| Provided passage |
──────────────────────────────
Early Christians on the Perpetual Virginity of Mary:



“The Book [the Protoevangelium] of James records that the brethren of Jesus were sons of Joseph by a former wife, whom he married before Mary. Now those who say so wish to preserve the honor of Mary in virginity to the end, so that body of hers which was appointed to minister to the Word . . . might not know intercourse with a man after the Holy Spirit came into her and the power from on high overshadowed her. And I think it in harmony with reason that Jesus was the firstfruit among men of the purity which consists in [perpetual] chastity, and Mary was among women. For it were not pious to ascribe to any other than to her the firstfruit of virginity” (Origen, Commentary on Matthew 2:17 [A.D. 248]).


The Protoevangelium of James, 120 AD:


And the priest said to Joseph, ‘You have been chosen by lot to take into your keeping the Virgin of the Lord.’ But Joseph refused, saying, ‘I have children, and I am an old man, and she is a young girl’” (ibid., 8–9). “And Annas the scribe came to him [Joseph] . . . and saw that Mary was with child. And he ran away to the priest and said to him, ‘Joseph, whom you did vouch for, has committed a grievous crime.’ And the priest said, ‘How so?’ And he said, ‘He has defiled the virgin whom he received out of the temple of the Lord and has married her by stealth’” (ibid., 15). “And the priest said, ‘Mary, why have you done this? And why have you brought your soul low and forgotten the Lord your God?’ . . . And she wept bitterly saying, ‘As the Lord my God lives, I am pure before him, and know not man’” (ibid.).


“But the pious confession of the believer is that . . . the Creator of all things incorporated with Himself a rational soul and a sensible body from the all-holy Mary, ever-virgin, by an undefiled conception, without conversion, and was made man in nature, but separate from wickedness. . . ” (Hippolytus, 210AD)
──────────────────────────────
| Data block |

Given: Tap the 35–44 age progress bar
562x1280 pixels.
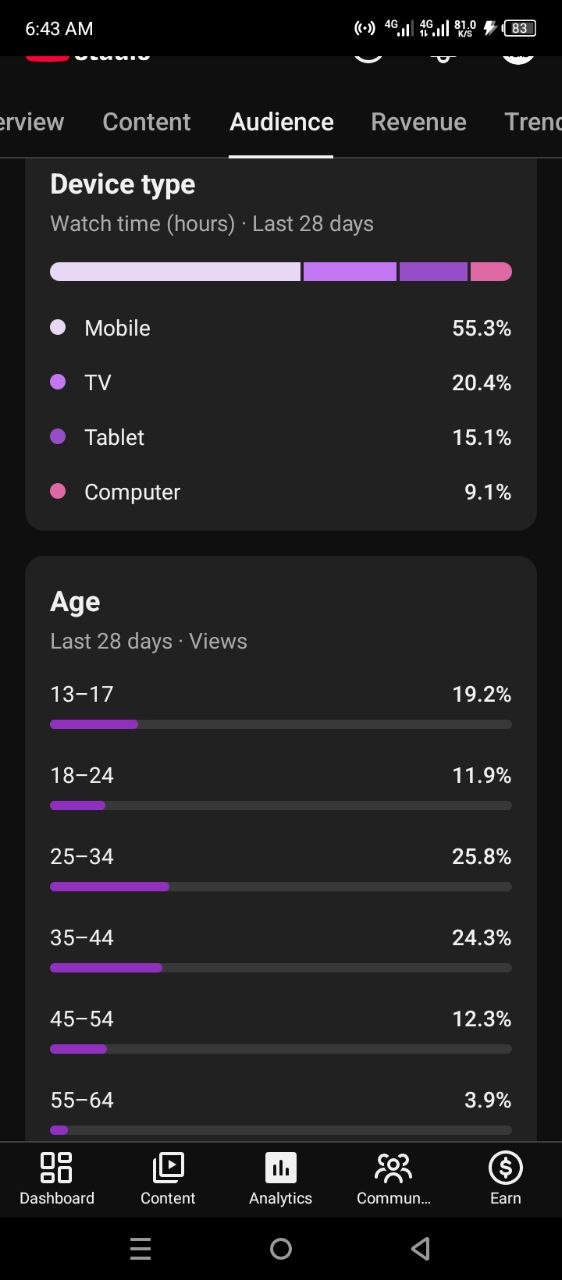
──────────────────────────────
| Exercise requirements |
A. Revise the passage on the perpetual virginity of Mary from the words "Early Christians on" through the words "2:17 [A.D. 248]).", replacing "firstfruit" with "first fruit".
B. List every year that the passage on the perpetual virginity of Mary gives as a date.

| Responses in order |
A.
Early Christians on the Perpetual Virginity of Mary:



“The Book [the Protoevangelium] of James records that the brethren of Jesus were sons of Joseph by a former wife, whom he married before Mary. Now those who say so wish to preserve the honor of Mary in virginity to the end, so that body of hers which was appointed to minister to the Word . . . might not know intercourse with a man after the Holy Spirit came into her and the power from on high overshadowed her. And I think it in harmony with reason that Jesus was the first fruit among men of the purity which consists in [perpetual] chastity, and Mary was among women. For it were not pious to ascribe to any other than to her the first fruit of virginity” (Origen, Commentary on Matthew 2:17 [A.D. 248]).

B. A.D. 248, 120 AD, 210AD